Results: One hundred and ninety patients (158 male, 32 female) with a median age of 63.75 (range=30-82) were stratified into two groups based on preoperative serum albumin levels—those with levels above (n=168) and below (n=22) 3.6 g/dl. Serum albumin below 3.6 g/dl was associated with a significantly longer LOS (p=0.02). However, pre-operative serum albumin was not predictive of overall survival after surgery (p=0.60), 30-day mortality (p=0.90) or postoperative complication rate (p=0.43). Postoperative change in serum albumin was also calculated for patients with serum albumin levels recorded on postoperative day 1. Fifty-eight patients (47 male, 11 female) with median age of 62.3 (32-77) were included in this sub-analysis. Postoperative decrease in serum albumin below 11% was associated with a greater LOS (p=0.03), but was not predictive of complications (p=0.67), 30-day mortality (p=0.60) or overall survival (p=0.08).
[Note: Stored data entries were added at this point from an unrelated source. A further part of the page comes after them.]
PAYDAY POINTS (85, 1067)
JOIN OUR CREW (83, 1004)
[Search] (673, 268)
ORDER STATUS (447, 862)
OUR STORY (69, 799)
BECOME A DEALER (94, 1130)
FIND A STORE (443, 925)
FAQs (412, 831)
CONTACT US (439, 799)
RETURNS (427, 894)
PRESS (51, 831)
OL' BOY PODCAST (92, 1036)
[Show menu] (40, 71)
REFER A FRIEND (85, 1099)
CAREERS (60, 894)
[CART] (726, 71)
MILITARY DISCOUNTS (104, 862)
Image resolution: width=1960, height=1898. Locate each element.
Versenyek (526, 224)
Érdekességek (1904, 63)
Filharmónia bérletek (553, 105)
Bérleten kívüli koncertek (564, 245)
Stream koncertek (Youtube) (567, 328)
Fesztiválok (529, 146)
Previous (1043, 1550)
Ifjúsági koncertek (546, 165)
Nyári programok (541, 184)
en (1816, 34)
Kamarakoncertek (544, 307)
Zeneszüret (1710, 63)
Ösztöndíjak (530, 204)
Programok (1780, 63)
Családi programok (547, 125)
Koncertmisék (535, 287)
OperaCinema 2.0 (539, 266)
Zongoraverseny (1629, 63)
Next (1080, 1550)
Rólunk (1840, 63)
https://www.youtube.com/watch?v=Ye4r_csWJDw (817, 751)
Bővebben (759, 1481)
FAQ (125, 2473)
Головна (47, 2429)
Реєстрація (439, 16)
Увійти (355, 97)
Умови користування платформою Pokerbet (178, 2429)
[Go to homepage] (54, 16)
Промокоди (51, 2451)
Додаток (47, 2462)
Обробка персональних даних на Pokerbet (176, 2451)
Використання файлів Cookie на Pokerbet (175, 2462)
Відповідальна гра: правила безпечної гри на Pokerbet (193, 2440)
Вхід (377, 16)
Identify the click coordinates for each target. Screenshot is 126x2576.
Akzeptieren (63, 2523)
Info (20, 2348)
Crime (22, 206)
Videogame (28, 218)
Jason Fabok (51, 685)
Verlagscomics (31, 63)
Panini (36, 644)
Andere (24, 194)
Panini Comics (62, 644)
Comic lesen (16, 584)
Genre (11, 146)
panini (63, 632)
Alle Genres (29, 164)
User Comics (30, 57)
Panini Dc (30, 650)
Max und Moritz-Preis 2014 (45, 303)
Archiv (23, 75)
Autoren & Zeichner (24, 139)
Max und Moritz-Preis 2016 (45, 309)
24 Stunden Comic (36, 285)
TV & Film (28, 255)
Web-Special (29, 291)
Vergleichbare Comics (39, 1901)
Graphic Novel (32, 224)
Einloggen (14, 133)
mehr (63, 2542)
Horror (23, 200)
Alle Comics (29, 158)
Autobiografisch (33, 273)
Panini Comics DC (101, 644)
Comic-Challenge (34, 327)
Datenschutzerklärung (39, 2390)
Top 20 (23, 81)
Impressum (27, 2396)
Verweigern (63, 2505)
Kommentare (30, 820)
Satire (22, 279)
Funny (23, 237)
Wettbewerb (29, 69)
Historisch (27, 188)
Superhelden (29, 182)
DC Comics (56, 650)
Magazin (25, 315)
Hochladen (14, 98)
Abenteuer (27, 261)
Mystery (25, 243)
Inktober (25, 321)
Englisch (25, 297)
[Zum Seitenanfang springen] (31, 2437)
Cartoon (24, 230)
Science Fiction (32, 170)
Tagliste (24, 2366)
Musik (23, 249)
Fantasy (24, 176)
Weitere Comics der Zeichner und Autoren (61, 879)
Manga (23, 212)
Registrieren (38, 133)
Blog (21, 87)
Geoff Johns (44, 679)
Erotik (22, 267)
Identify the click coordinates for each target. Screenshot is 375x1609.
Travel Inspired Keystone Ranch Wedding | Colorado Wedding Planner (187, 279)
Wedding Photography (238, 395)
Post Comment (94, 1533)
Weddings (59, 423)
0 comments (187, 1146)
Conclusion: Preoperative hypoalbuminemia in this modern series was associated with prolonged LOS but not with decreased overall survival. Limited postoperative decrease in serum albumin may be associated with increased postoperative length of hospital stay and may be a reflection of inadequate fluid resuscitation of patients undergoing extensive surgical procedures or of other specific physiologic factors in malnourished patients. Future prospective studies should clarify the potential predictive value of preoperative hypoalbuminemia and postoperative decrease in serum albumin for postsurgical complications.